The majority of hedge fund managers believe that pension funds will be their primary source of capital by 2020. Public pension funds and sovereign wealth funds together will account for at least a quarter of capital inflows into hedge funds by 2020.
Product diversification strategies are anticipated to attract new investors. Two thirds of managers think their client demographics will be less concentrated in the next five years.
Forty-six percent of respondents expect to either alter their fund strategy or launch new products to attract institutional investors in the next 5 years.
Forty-three percent of respondents said they expect to change the markets in which they invest their capital, while 21 percent of respondents said they would invest in the emerging markets and 7 percent in the frontier markets.
Forty-seven percent of all fund managers reported that they already offer a fund of one or managed account solution.
Thirty-eight percent of respondents said that they either had, or were developing, a UCITS fund and 27 percent said the same about 40-Act funds.
Three-quarters of respondents said that they expect the number of hedge fund managers to either decrease or stay the same over the next five years.
More than three-quarters cited increased regulation as the biggest threat to the industry overall.
Eighty-four percent said that their operating costs had increased as a result of compliance obligations.
This report incorporates the views of more than 100 hedge fund managers representing approximately USD440 billion of assets under management (AUM). Online survey respondents included hedge funds of all sizes, with 43 percent of respondents managing less than USD500 million, 16 percent managing between USD500 million and USD999 million, and 30 percent managing greater than USD1 billion in assets under management. Eighty-four percent of respondents identified themselves as single fund managers and 16 percent as ‘fund of fund’ managers.
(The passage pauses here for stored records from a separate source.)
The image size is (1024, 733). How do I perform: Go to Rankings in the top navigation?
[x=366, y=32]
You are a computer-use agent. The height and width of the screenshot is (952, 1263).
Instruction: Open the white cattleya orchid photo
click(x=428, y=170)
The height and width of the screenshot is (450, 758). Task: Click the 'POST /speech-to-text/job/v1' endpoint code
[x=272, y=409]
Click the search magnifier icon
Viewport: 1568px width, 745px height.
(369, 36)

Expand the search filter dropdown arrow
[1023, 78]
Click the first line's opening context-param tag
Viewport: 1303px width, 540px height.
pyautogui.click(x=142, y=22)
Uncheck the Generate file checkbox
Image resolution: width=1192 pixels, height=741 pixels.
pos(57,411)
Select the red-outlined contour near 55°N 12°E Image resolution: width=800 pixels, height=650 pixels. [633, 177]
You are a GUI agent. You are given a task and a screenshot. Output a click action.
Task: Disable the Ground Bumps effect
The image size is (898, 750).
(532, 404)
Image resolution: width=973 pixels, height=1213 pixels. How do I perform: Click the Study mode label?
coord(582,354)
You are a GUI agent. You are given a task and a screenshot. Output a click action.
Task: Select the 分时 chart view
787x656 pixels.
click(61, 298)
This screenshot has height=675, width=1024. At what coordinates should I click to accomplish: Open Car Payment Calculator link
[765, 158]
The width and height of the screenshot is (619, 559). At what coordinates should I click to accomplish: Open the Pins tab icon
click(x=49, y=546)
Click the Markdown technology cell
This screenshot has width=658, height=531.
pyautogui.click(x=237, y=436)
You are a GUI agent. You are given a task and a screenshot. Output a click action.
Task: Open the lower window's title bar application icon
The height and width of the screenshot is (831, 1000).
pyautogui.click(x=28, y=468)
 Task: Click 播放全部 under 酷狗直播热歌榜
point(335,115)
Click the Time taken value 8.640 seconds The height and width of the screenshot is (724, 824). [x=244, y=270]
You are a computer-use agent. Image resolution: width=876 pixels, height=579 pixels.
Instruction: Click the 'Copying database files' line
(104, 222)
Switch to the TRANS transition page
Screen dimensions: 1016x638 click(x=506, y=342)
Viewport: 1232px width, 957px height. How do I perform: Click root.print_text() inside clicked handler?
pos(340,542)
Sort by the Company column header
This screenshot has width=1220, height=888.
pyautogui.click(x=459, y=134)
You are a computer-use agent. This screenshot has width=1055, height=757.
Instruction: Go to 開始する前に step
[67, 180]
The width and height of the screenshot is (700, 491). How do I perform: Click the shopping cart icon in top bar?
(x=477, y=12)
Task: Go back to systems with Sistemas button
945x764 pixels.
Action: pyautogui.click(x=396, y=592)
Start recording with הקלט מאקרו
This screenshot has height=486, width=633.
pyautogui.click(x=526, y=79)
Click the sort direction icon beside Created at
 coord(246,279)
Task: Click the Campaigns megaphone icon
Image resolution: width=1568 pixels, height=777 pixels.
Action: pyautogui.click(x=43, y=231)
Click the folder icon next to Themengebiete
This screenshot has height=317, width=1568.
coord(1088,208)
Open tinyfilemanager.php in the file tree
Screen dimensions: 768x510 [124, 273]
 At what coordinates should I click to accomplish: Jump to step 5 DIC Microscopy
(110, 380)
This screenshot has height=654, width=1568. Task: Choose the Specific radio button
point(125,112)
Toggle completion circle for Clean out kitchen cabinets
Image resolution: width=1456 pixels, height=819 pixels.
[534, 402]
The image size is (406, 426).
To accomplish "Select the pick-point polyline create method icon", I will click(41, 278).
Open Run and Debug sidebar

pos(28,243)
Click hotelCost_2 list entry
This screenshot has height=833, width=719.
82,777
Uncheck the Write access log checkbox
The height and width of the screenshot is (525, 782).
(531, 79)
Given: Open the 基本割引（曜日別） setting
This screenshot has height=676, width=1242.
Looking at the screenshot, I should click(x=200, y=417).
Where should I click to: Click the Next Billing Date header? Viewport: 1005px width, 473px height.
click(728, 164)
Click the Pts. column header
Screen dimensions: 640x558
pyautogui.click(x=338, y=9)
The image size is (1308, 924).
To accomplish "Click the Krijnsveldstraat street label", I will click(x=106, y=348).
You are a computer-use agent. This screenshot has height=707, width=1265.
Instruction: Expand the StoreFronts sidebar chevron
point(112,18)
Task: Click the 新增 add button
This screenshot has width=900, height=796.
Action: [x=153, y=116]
The geographic dispersion of our respondents broadly reflects the overall market with more than a third of respondents identifying North America as their headquarters and around a quarter citing the UK. Around a fifth of our respondents reported being headquartered in either (non-UK) Europe or Asia-Pacific.
This report also benefited from a series of structured one-on-one interviews with leading hedge fund managers in major centers around the world who provided deeper insight into the opportunities and strategies they were undertaking to drive growth in this new environment.